The great trouble with baseball today is that most of the players are in the game for the money and that’s it, not for the love of it, the excitement of it, the thrill of it.
Baseball was one-hundred percent of my life.
I regret to this day that I never went to college. I feel I should have been a doctor.
The crowd makes the ballgame.
The base paths belonged to me, the runner. The rules gave me the right. I always went into a bag full speed, feet first. I had sharp spikes on my shoes. If the baseman stood where he had no business to be and got hurt, that was his fault.
Walter Johnson’s fastball looked about the size of a watermelon seed and it hissed at you as it passed.
Most collisions out on the fields are needless.
I’ve been called one of the hardest bargainers who ever held out, and I’m proud of it.
I’ve got to be first. ALL the time.
Just speed, raw speed, blinding speed, too much speed.
No man has ever been a perfect ballplayer. Stan Musial, however, is the closest to being perfect in the game today.
To get along with me, don’t increase my tension.
The way those clubs shift against Ted Williams, I can’t understand how he can be so stupid not to accept the challenge to him and hit to left field.
When two doctors pass each other on the street they wink at each other.

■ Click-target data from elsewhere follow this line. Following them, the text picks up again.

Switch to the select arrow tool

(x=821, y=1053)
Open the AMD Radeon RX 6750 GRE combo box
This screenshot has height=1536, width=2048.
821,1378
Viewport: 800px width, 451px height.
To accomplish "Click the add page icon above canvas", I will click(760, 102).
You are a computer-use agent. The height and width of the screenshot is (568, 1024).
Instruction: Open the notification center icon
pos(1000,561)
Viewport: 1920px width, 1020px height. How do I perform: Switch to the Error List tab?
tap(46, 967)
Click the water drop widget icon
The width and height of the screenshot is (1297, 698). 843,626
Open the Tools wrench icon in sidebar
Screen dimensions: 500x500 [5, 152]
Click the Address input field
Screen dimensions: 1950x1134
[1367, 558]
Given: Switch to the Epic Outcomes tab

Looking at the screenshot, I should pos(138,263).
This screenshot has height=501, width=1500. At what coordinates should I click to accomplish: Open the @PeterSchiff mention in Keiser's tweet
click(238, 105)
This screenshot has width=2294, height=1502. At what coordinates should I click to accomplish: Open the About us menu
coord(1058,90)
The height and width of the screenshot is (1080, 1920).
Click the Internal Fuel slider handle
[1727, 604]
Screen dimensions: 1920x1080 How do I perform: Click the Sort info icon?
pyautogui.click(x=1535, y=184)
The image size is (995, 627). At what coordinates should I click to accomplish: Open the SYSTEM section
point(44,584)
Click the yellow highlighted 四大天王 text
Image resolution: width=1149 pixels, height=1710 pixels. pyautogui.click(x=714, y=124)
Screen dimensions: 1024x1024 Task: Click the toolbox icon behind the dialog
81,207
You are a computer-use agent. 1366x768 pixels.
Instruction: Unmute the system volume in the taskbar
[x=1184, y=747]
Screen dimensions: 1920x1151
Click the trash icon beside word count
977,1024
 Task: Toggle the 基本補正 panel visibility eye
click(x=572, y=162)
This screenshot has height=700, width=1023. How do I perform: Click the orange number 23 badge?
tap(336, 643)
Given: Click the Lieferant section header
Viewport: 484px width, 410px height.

I have observed that baseball is not unlike war, and when you get right down to it, we batters are the heavy artillery.
Speed is a great asset; but it’s greater when it’s combined with quickness – and there’s a big difference.
When I came to Detroit I was just a mild-mannered Sunday-school boy.
Don’t come home a failure.
That boy Mantle is a good one.
When I played ball, I didn’t play for fun.
Every man in the game, from the minors on up, is not only fighting against the other side, but he’s trying to hold onto his own job against those on his own bench who’d love to take it away. Why deny this? Why minimize it? Why not boldly admit it?